Snap came first — appearing on the box in 1933 — which seems logical since he is a chef. Brothers Crackle and Pop joined him almost a decade later, forming an enduring and clamorous triumvirate. There’s science behind why this cereal makes its signature sound once bathed in milk, but we’ll leave that lesson to Alton Brown. Instead we’ll honor these three friendly gnomes who, unlike most of their counterparts, don’t find much trouble whatsoever while flaunting their cereal, just satisfied youngsters. These are the oldest cartoon characters of any Kellogg’s brand.

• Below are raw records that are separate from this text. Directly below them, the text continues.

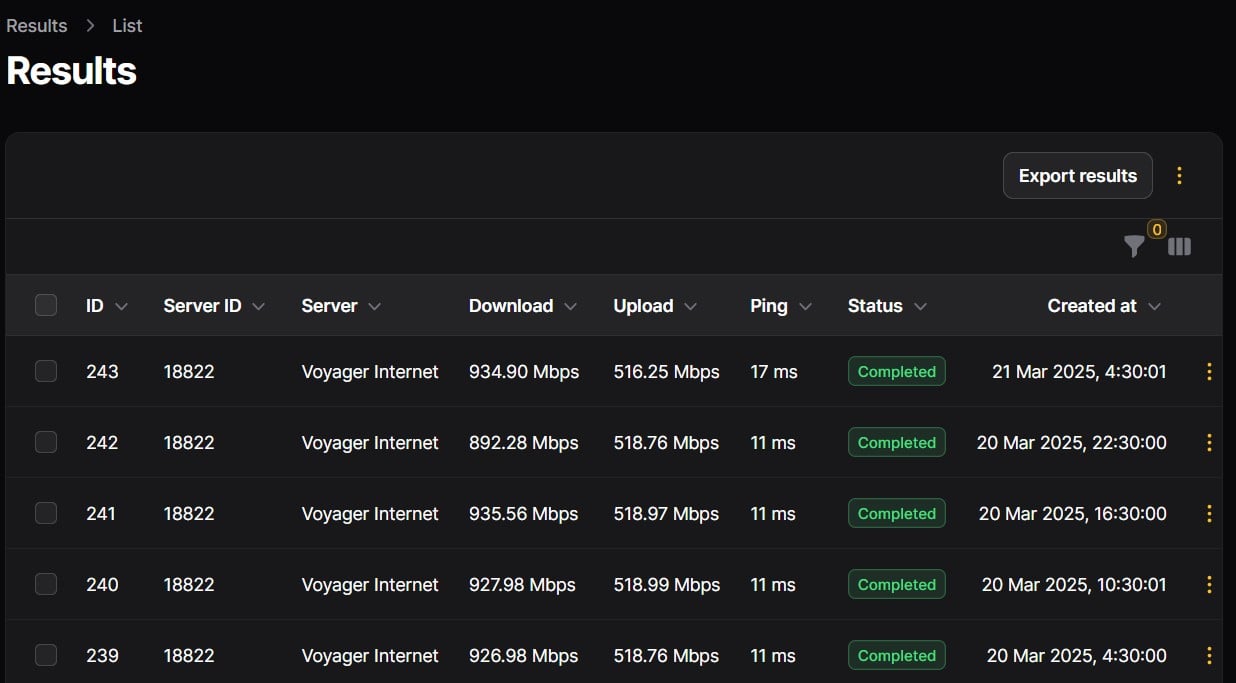Tick the select-all checkbox in the header
The image size is (1236, 683).
coord(46,306)
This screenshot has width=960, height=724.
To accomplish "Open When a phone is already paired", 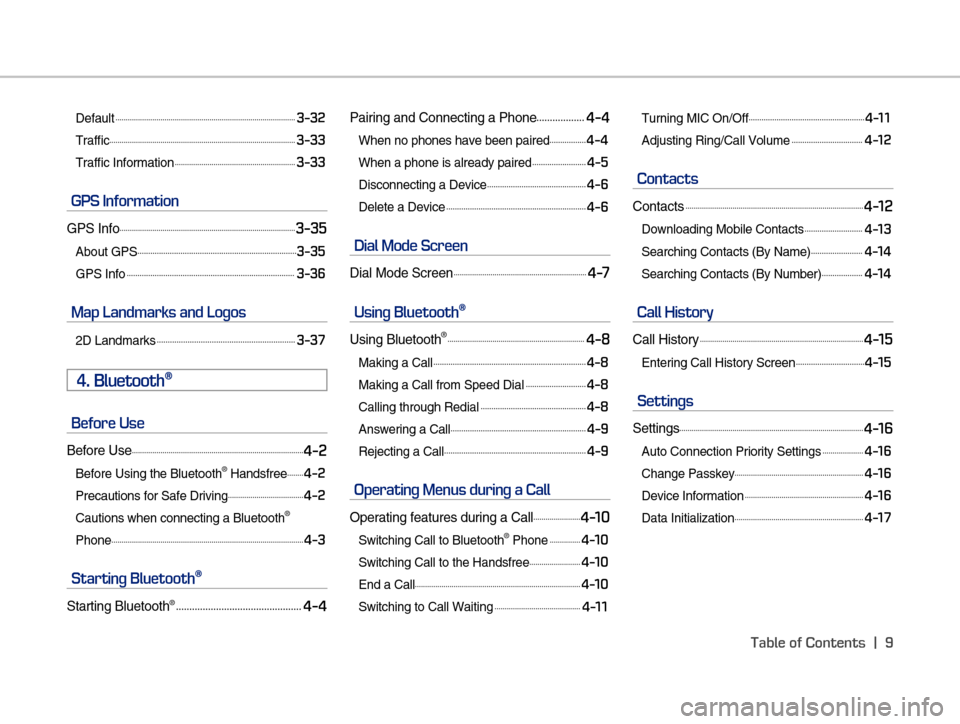I will (444, 163).
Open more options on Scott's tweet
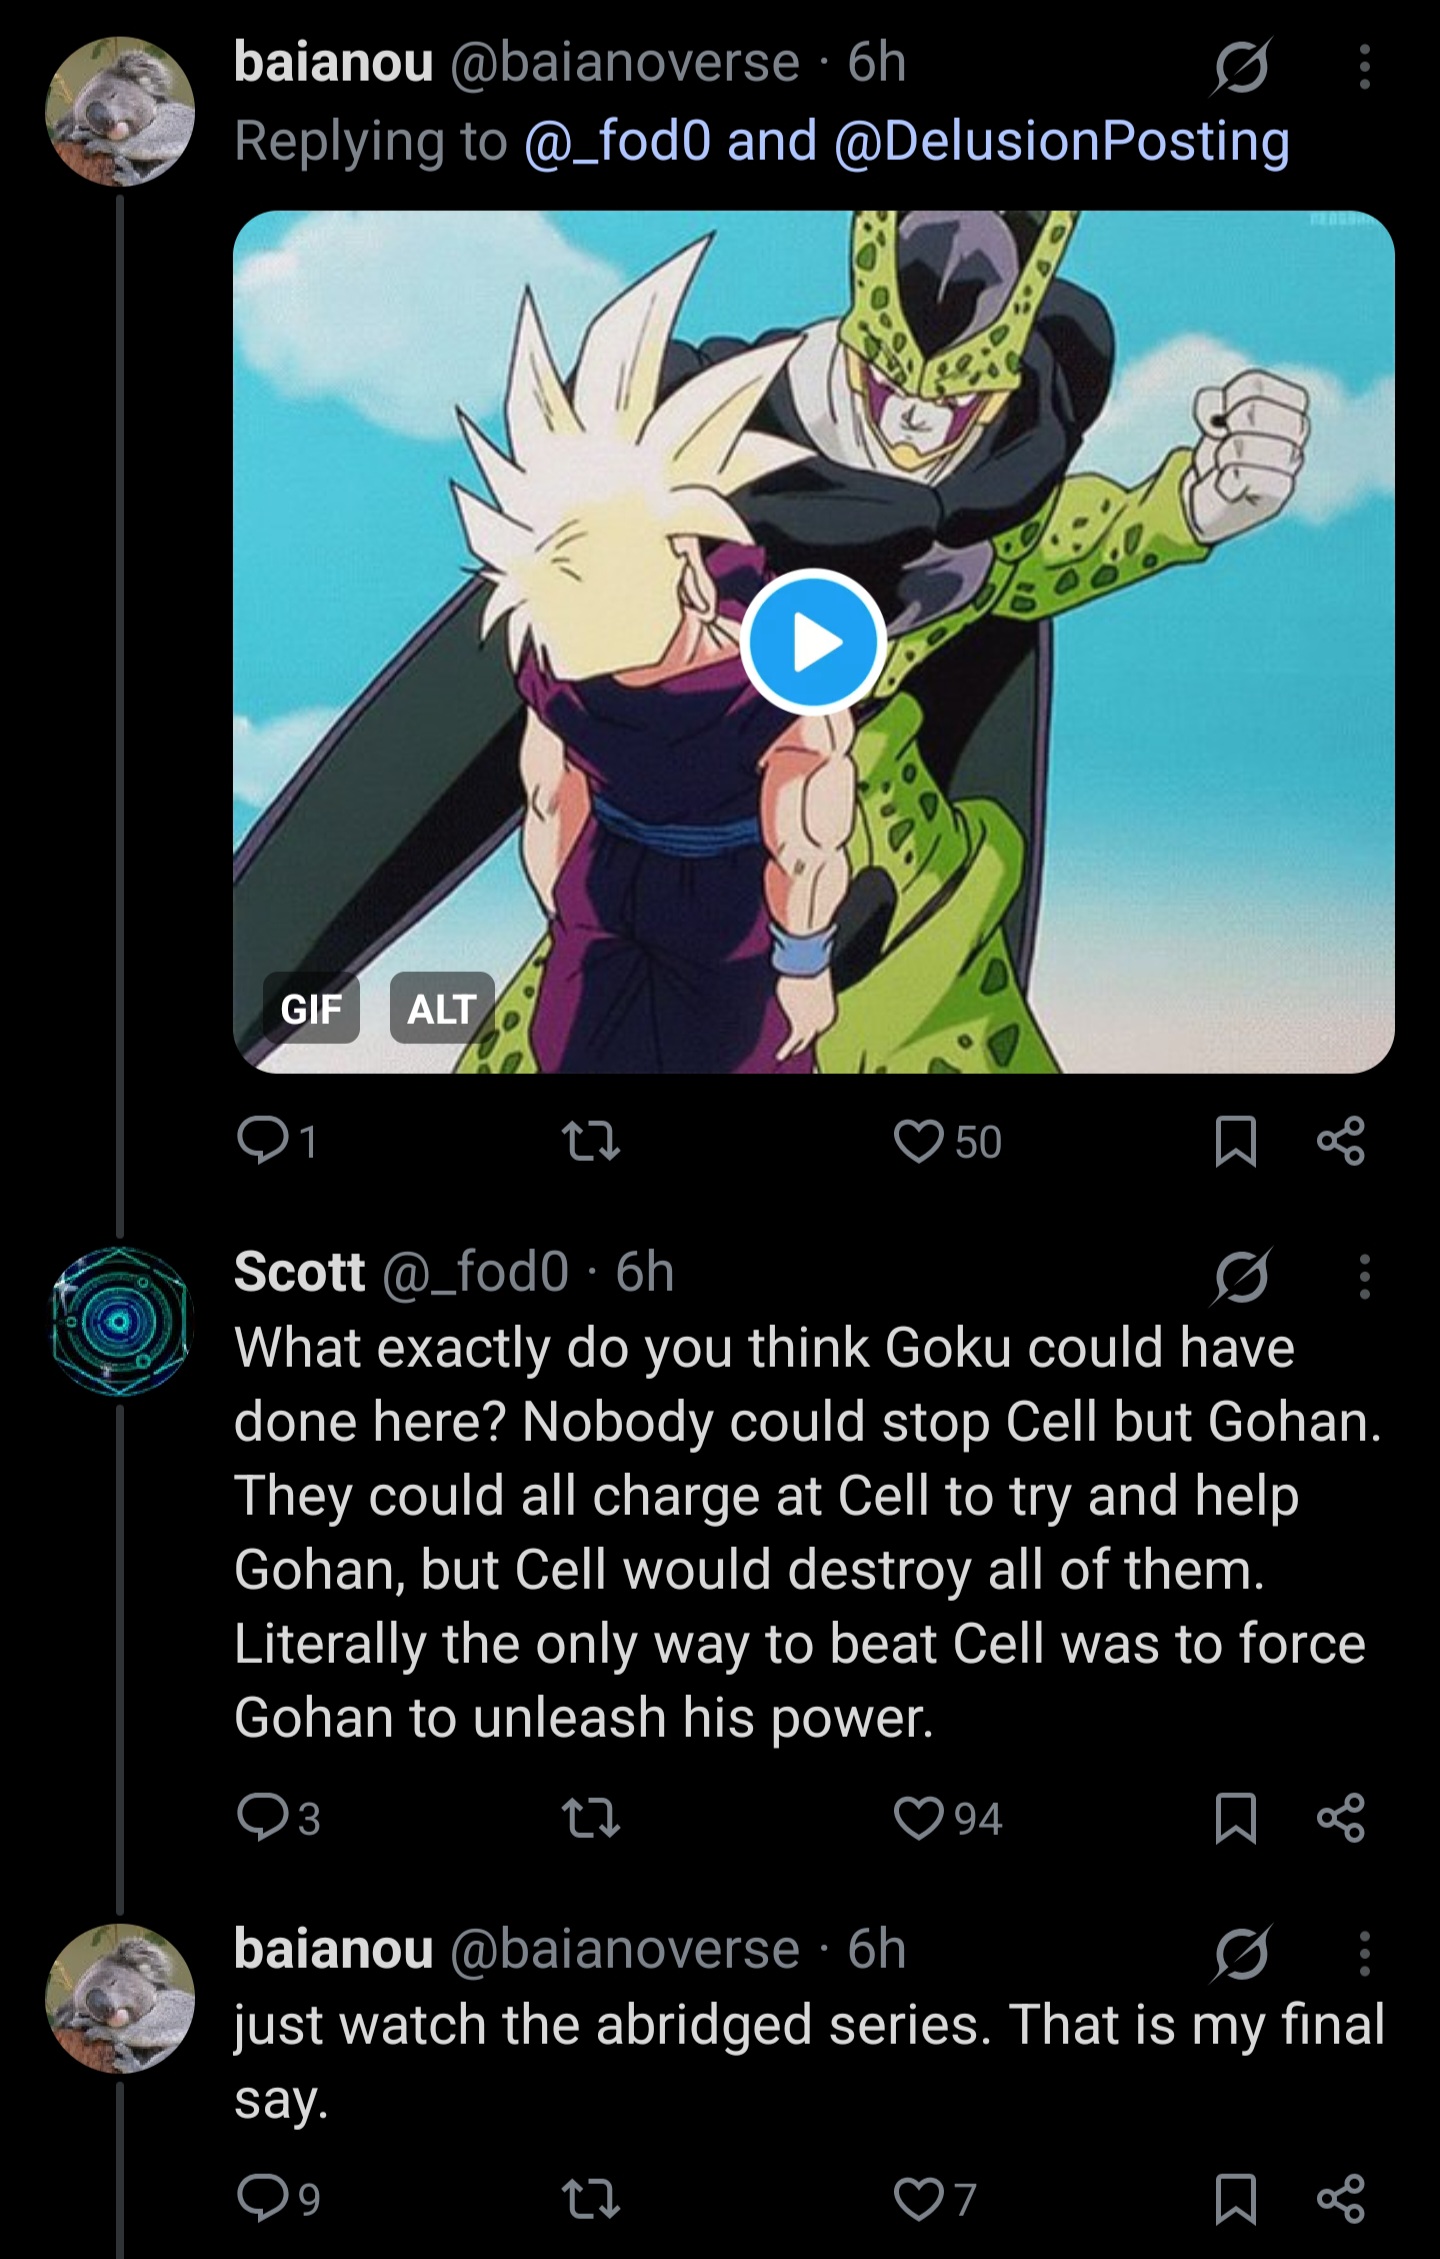1440x2259 pixels. pos(1365,1276)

And when their handiwork gets baked with regular-sized marshmallows, it’s time to make noise of our own.

#1 Tony the Tiger – Frosted Flakes

Tigers are not indigenous to the U.S., but there is something nonetheless nationalistic about Tony. He’s not flashy, his only clothing is a red bandanna, yet his bold orange and black stripes would make heads turn alongside even the most exclusive fashion runways. He’s a family man and has brought his brood into the cereal business as mascots themselves. Heck, son Tony Jr. is now the face of Frosted Rice, whatever that is. But children remember Tony most as a mentor, watching him give their peers — aided by a bowl of Frosted Flakes — the confidence, encouragement and nourishment needed to achieve their goals. We don’t require his lofty baritone to declare Tony the Tiger the greatest cereal mascot of all time. And we’ll use his most favored adjective meant to describe his beloved Frosted Flakes in description of him instead. Tony the Tiger is truly Gr-r-reat!